Madame Maybe und die wilde 13

Morgen beginnt in Kassel die weltweit wichtigste Schau zur Gegenwartskunst. Peinlichste Performerin dieser dreizehnten documenta ist ihre Chefin Carolyn Christov-Bakargiev – dennoch wurde vieles gut
von  Christa Sigg

Morgen beginnt in Kassel die wichtigste Schau zur Gegenwartskunst. Peinlichste Performerin dieser dreizehnten documenta ist ihre Chefin Carolyn Christov-Bakargiev – dennoch wurde vieles gut

Nein, das ist nicht schön. Fast vier Jahre lang hat Carolyn Christov-Bakargiev auf diese Wahnsinnsschau hingearbeitet, ständig ist sie um die Welt gejettet, mit Hunderten von Künstlern, Wissenschaftlern und Politaktivisten hat sie diskutiert, tiefschürfende Aufsätze geschrieben, sogar einen 37 Tonnen schweren Meteoriten wollte sie aus Argentinien nach Kassel holen, eine Stunde lang hat sie auf der Pressekonferenz im Gewurl ihrer Lockenpracht referiert, gegen unser anthropozentrisches Denken gewettert, den Skeptizismus in den höchsten Tönen gepriesen, Adorno zitiert, also eine unbeschreibliche Performance abgeliefert – und jetzt das! Die Journalisten stellen unbequeme Fragen. Ein höflich formulierender Brite findet das Ganze auch noch „konfus und ungebildet”.

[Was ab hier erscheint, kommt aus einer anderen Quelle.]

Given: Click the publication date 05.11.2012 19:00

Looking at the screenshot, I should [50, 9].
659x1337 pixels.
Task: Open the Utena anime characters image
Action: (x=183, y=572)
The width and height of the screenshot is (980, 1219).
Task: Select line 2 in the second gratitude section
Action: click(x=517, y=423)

Doch die schrille documenta-Chefin kann sich wehren – „Ich wusste gar nicht, dass auch Sportjournalisten in der Pressekonferenz sind” –, um den Saal endgültig aufzuheizen. Es hätte zum Knall kommen müssen, aber da ist die global agierende Ausstellungsmacherin dann doch zu erfahren. Das Ganze endet rapide, die aufatmende Meute ist gekommen, um Kunst oder was auch immer von 150 Protagonisten zu sehen. Deshalb setzt CCB, wie sie in Kassel der Einfachheit halber genannt wird, schnell wieder ihr umwerfendes Lächeln auf und empfiehlt noch wohlmeinend, ein Leihfahrrad zu nehmen.

Gängige Vorstellungen von Kunst versenkt man am besten in der Fulda

Das braucht man tatsächlich. Oder zumindest Ausdauer, denn die documenta ist auf 31 Schauplätze angewachsen. Von den üblichen Räumlichkeiten bis zum Kino oder Kloster. Mal davon abgesehen, dass es auch Ableger in Kabul, Kairo und im kanadischen Banff gibt (was Haus-der-Kunst-Direktor Enwezor mit seiner documenta 11 längst vorgemacht hat). Und was das „Konfuse” betrifft, darf man Mrs. Maybe – CCBs Lieblingsvokabel ist „vielleicht” – an die eigenen verschwurbelten Worte erinnern: Ihre Ausstellung, sagt sie, sei wie Salatsauce. Was sich in den Herzkammern der documenta als interessanter, anziehender und anregender erweist, als Ceal Floyers über ein Mikrophon appetitlich durch den Saal knackende Nägelkau-Performance im Kasseler Kongresspalais.

Man darf sich nur nicht vom Luftzug (der Beitrag des Briten Ryan Ganders) im Erdgeschoss des Fridericianums gleich wieder hinausblasen lassen und sollte gängige Kunstbegriffe einfach in der Fulda versenken. Dann bleibt man auch am „Doppelspaltexperiment“ des Quantenphysikers Anton Zeilinger hängen, das auf der zweiten Ebene eine sichere Verschlüsselung von Daten verheißt. Und dann sinniert man über den Hintergrund der feinsäuberlichen Zeichnungen des Dachauer „Apfelpfarrers“ und Nazikritikers Korbinian Aigner oder vor einem Aquarium mit fünf Axolottls, die in einer Rundum-Installation für das Umweltdesaster im mexikanischen Chalco-See stehen.

Puristisch Orientierte finden ein paar Takte Arte Povera von zum Teil bereits verstorbenen Künstlern. Und man stößt auch sonst auf überzeugende Positionen. Etwa in den Weiten der traumhaften Karlsaue, wo 30 Werke in beruhigendes Grün gebettet sind: das Schafott des Amerikaners Sam Durant oder Song Dongs Erdhügel vor der Orangerie. Auf die Prinzipalin samt Malteserzottel wird man dort kaum treffen, auch an ihren schriftlichen Herzensergießungen kommt man vorbei. Nur ihr peinlicher Hundekalender verfolgt uns bis nach München.